I came to know more about the 1918-19 pandemic through Vermont Poet Laureate Ellen Bryant Voigt’s narrative poem, Kyrie, This sequence of persona poems connects different speakers by their location in the pandemic. That epidemic killed more than 30 million people worldwide. Some of Ms. Voigt’s narrators “seem related to one another and form a kind of community. It was an amazing devastation,” she said, “encouraged by World War I. The movement of troops made it easy for the virus to spread.” The name Kyrie (pronounced KEER-ee-aa) is from the Greek meaning “Lord.”

The 1918 pandemic was better known as the Spanish flu. That bug killed more than twice the number killed in World War I.

CDC reports that the current “viruses contain a unique combination of gene segments that have not been reported previously among swine or human influenza viruses in the U.S. or elsewhere… It is not anticipated that the seasonal influenza vaccine will provide protection against the swine flu H1N1 viruses.”

The H1N1 viruses are also unique in that, having jumped from swine and birds to humans, they now make the jump from human to human. Modern air travel means they can travel to all corners of the world in days.

Today, the World Bank announced that there is not enough money on hand to underwrite treating a “simple” flu pandemic across the third world.

I had not planned to address the swine flu. After all, it’s not as if there isn’t already enough coverage. This is not a “little boy who cried wolf” issue. It is really a newspaper science versus real science issue. Even if this particular influenza outbreak peters out instead of pigging out on all our peeps, it’s not a question of whether there will be a pandemic but when.

Men cope better with emergencies if they practice practice practice their response. I hope they practice well on this one.

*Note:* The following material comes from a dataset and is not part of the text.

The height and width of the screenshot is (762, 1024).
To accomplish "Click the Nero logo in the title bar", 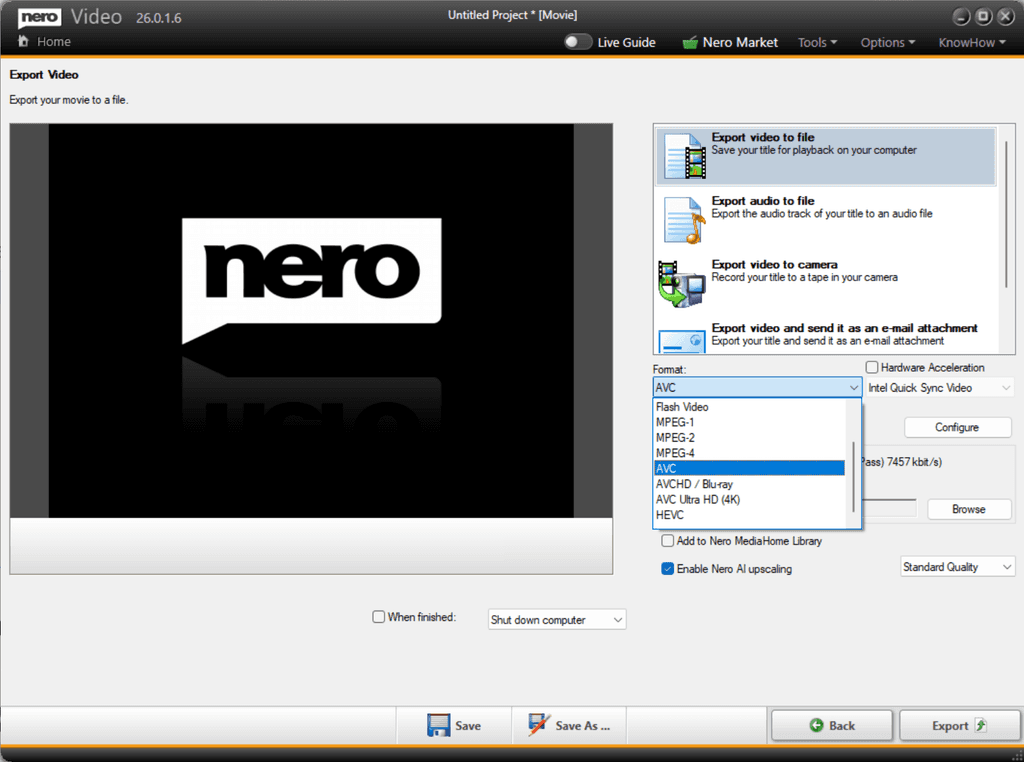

CDC reminded us of the everyday actions people can take to stay healthy:

  • Cover your nose and mouth with a tissue when you cough or sneeze. Throw the tissue in the trash after you use it.
  • Wash your hands often with soap and water, especially after you cough or sneeze. Alcohol-based hands cleaners are also effective.
  • Avoid touching your eyes, nose or mouth. Germs spread that way.

And, perhaps most important, avoid close contact with sick people.